Trecho citado =

Editora: Nova Cultura
ISBN: 85-130-0847-8
Tradução: Leonel Vallandro e Gerd Bornheim
Opinião: ★★☆☆☆
Páginas: 202
“Platão ensinava na Academia e nos seus Diálogos que a compreensão dos fenômenos
que ocorrem no mundo físico depende de uma hipótese: a existência de um plano
superior da realidade, atingido apenas pelo intelecto, e constituído de formas ou ideias, arquétipos eternos dos quais a realidade concreta seria a
cópia imperfeita e perecível. Através da dialética — feita de sucessivas
oposições e superposições de teses — seria possível ascender do mundo físico
(apreendido pelos sentidos e objeto apenas de opiniões múltiplas e mutáveis) à
contemplação dos modelos ideais (objetos da verdadeira ciência).”
(José Américo Motta Pessanha)
“Aristóteles justamente já teria percebido
que a dialética platônica só se comprometia com a certeza em última instância —
o que conferia ao platonismo sua inquietação permanente e sua flexibilidade,
deixando-o, porém, sob a constante ameaça do relativismo. O projeto
aristotélico torna-se, então, o de forjar um instrumento mais seguro para a
constituição da ciência: o Organon.

Trecho dos dados =
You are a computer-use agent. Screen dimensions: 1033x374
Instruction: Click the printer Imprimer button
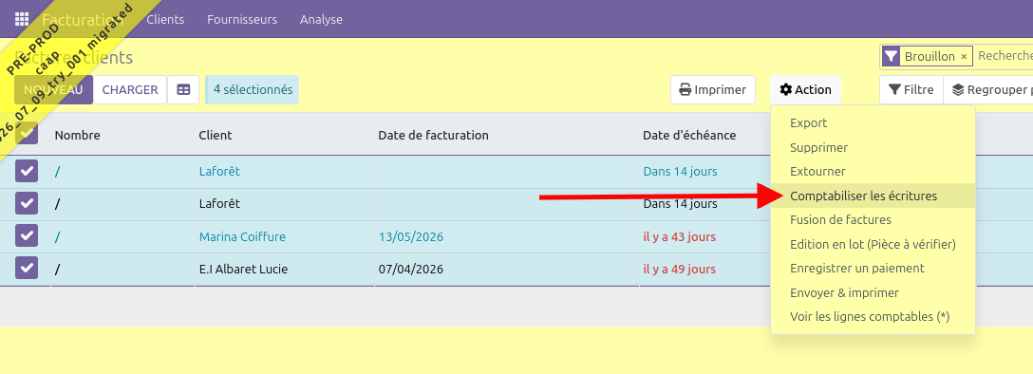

Instrução =
Reproduza o texto sobre Platão e Aristóteles por inteiro, sem alterar nada. O material é independente do texto sobre Platão e Aristóteles.

Resultado do exercício =
Editora: Nova Cultura
ISBN: 85-130-0847-8
Tradução: Leonel Vallandro e Gerd Bornheim
Opinião: ★★☆☆☆
Páginas: 202
“Platão ensinava na Academia e nos seus Diálogos que a compreensão dos fenômenos
que ocorrem no mundo físico depende de uma hipótese: a existência de um plano
superior da realidade, atingido apenas pelo intelecto, e constituído de formas ou ideias, arquétipos eternos dos quais a realidade concreta seria a
cópia imperfeita e perecível. Através da dialética — feita de sucessivas
oposições e superposições de teses — seria possível ascender do mundo físico
(apreendido pelos sentidos e objeto apenas de opiniões múltiplas e mutáveis) à
contemplação dos modelos ideais (objetos da verdadeira ciência).”
(José Américo Motta Pessanha)
“Aristóteles justamente já teria percebido
que a dialética platônica só se comprometia com a certeza em última instância —
o que conferia ao platonismo sua inquietação permanente e sua flexibilidade,
deixando-o, porém, sob a constante ameaça do relativismo. O projeto
aristotélico torna-se, então, o de forjar um instrumento mais seguro para a
constituição da ciência: o Organon.